B) With regard to questions about the value of diagnostic tests, harm or adverse effects, etiology and prognosis:
GRADE cannot be used (yet) for these types of questions. The level of evidence of the conclusion was determined based on the accepted EBRO method (van Everdingen et al, 2004).
Formulation of conclusions
With regard to questions about the value of diagnostic tests, harm or adverse effects, etiology and prognosis, the scientific evidence is summarized in one or more conclusions, listing the level of evidence for the most relevant data.
For interventions, the conclusion does not refer to one or more articles, but is drawn based on the body of evidence. The working group looked at the net benefits of each intervention. This was done by determining the balance between favorable and unfavorable effects for the patient.
When making recommendations, scientific evidence was considered together with other key aspects, such as working group member expertise, patient preferences, costs, availability of facilities and/or organizational aspects. Insofar as they are not part of the systematic literature review, these aspects are listed under ‘Considerations’.
Formulation of recommendations
Recommendations provide an answer to the primary question, and are based on the best scientific evidence available and the most important considerations. The level of scientific evidence and the importance given to considerations by the working group jointly determine the strength of the recommendation. In accordance with the GRADE method, a low level of evidence for conclusions in the systematic literature review does not rule out a strong recommendation, while a high level of evidence may be accompanied by weak recommendations. The strength of the recommendation is always determined by weighing all relevant arguments.
Development of indicators
Along with developing a draft guideline, internal quality indicators were developed to allow monitoring of the implementation of the guideline in daily practice. More information about the method for indicator development may be requested from KIMS.
During the development of this guideline, systematic searches were conducted for research contributing to answering the primary questions. For each primary question, the working group determined whether (additional) scientific research is desirable.
Commentary and authorization phase
The draft guideline was submitted to the (scientific) organizations involved for comment. The guideline was also submitted to the following organizations for comment: Netherlands Breast Cancer Association (BVN), Netherlands Society for Medical Oncology (NVMO), Dutch College of General Practitioners (NHG), Healthcare Insurers Netherlands (ZN), The Dutch Healthcare Authority (NZA), Health Care Insurance Board (CvZ), the Health Care Inspectorate (IGZ), Achmea, CZ, Menzis and VGZ. Comments were collected and discussed with the working group. The draft guideline was updated and finalized by the working group based on the comments. The final guideline was submitted for authorization to the (scientific) organizations involved and authorized by them.

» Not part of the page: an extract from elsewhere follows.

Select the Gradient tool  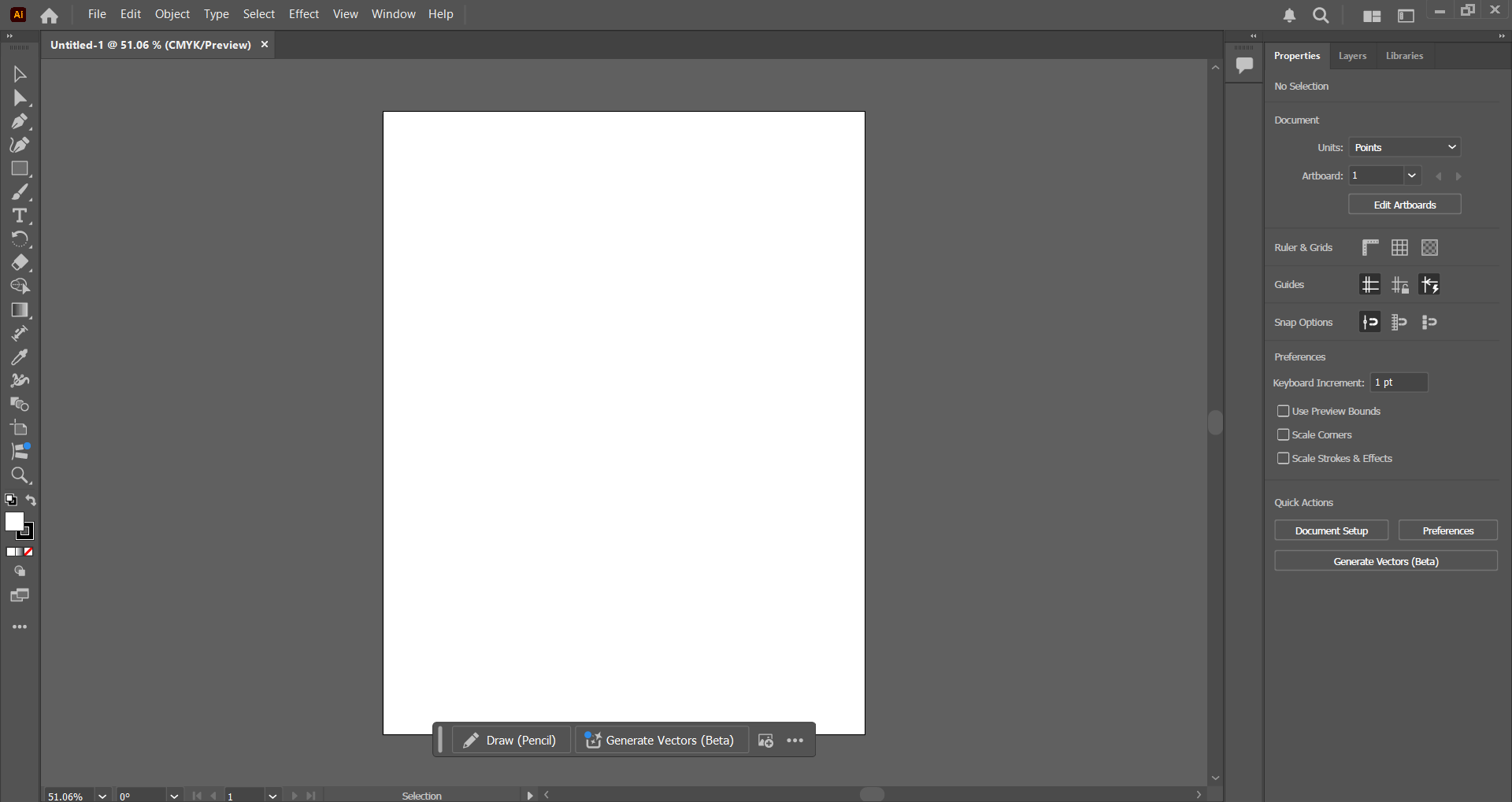coord(20,310)
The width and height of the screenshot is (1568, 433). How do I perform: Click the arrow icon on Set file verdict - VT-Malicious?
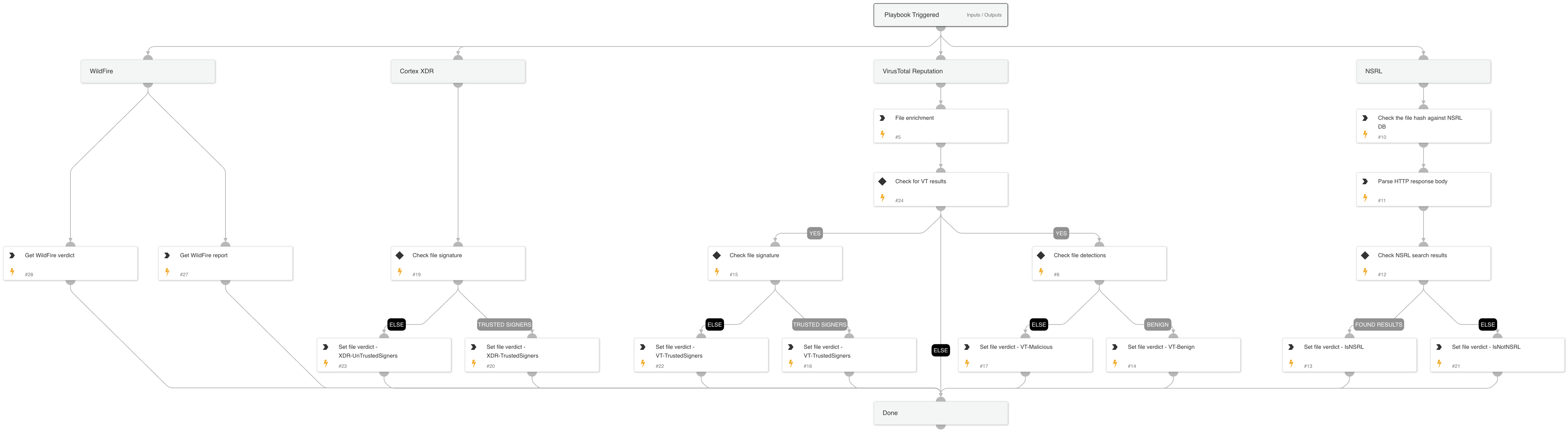click(967, 347)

Legal standing of guidelines
Guidelines are not legal prescriptions, but contain evidence-based insights and recommendations that care providers must meet in order to provide high quality care. As these recommendations are primarily based on ‘general evidence for optimal care for the average patient’, care providers may deviate from the guideline based on their professional autonomy when they deem it necessary for individual cases. Deviating from the guideline may even be necessary in some situations. If care providers choose to deviate from the guideline, this should be done in consultation with the patient, where relevant. Deviation from the guideline must always be justified and documented.